Please make an exact transcription of the records, keeping the pictures out of it.

#### Data entries
*** Block opens ***
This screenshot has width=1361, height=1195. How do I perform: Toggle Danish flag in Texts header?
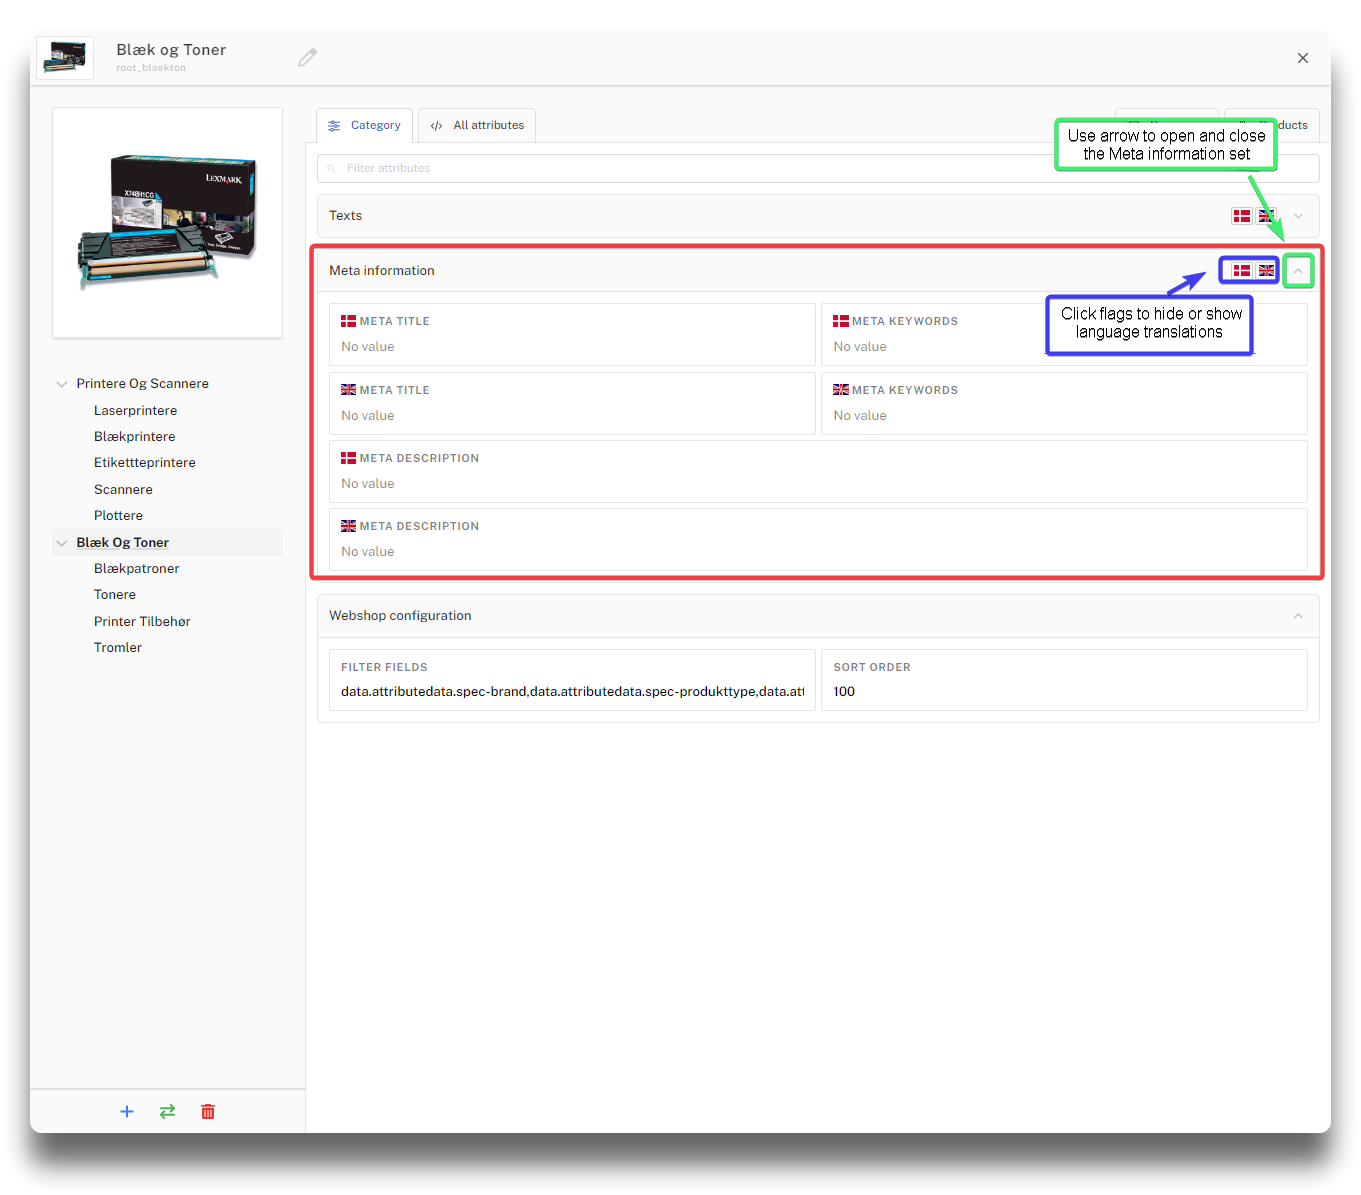1242,216
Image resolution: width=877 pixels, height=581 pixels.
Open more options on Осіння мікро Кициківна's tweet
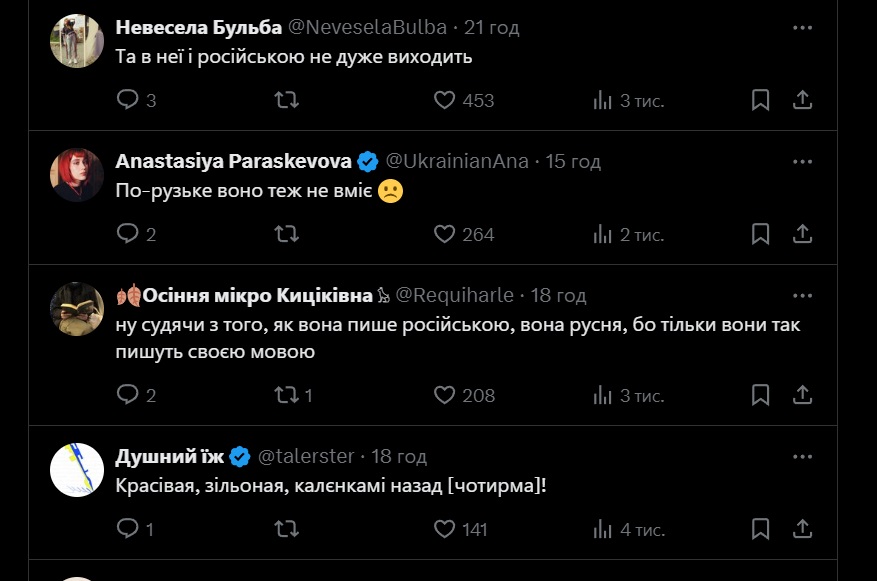tap(802, 296)
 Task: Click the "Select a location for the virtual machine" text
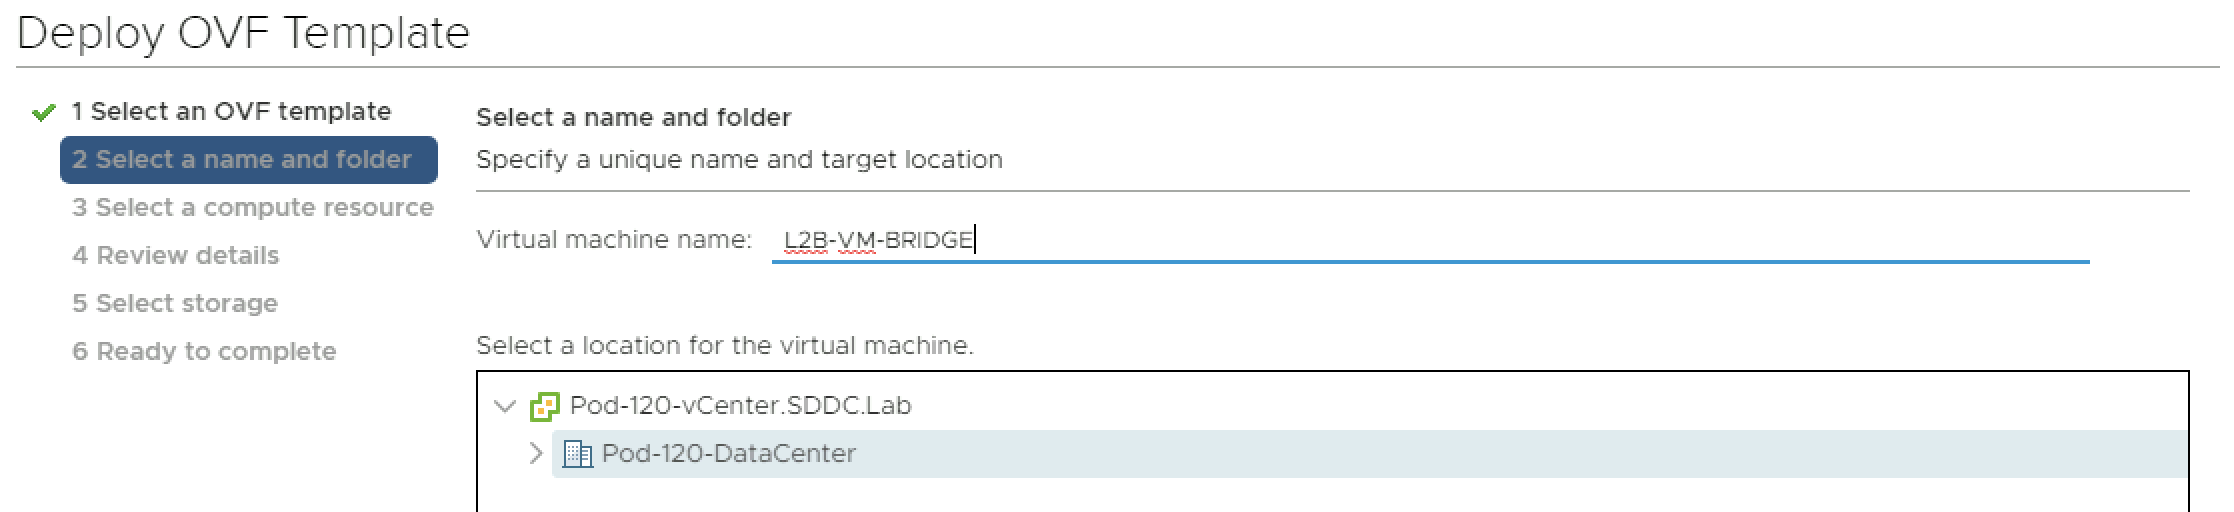724,346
*** Block closes ***
#### Result of the task
This screenshot has width=1361, height=1195. How do I perform: Toggle Danish flag in Texts header?
1242,216
Image resolution: width=877 pixels, height=581 pixels.
Open more options on Осіння мікро Кициківна's tweet
tap(802, 296)
 Task: Click the "Select a location for the virtual machine" text
724,346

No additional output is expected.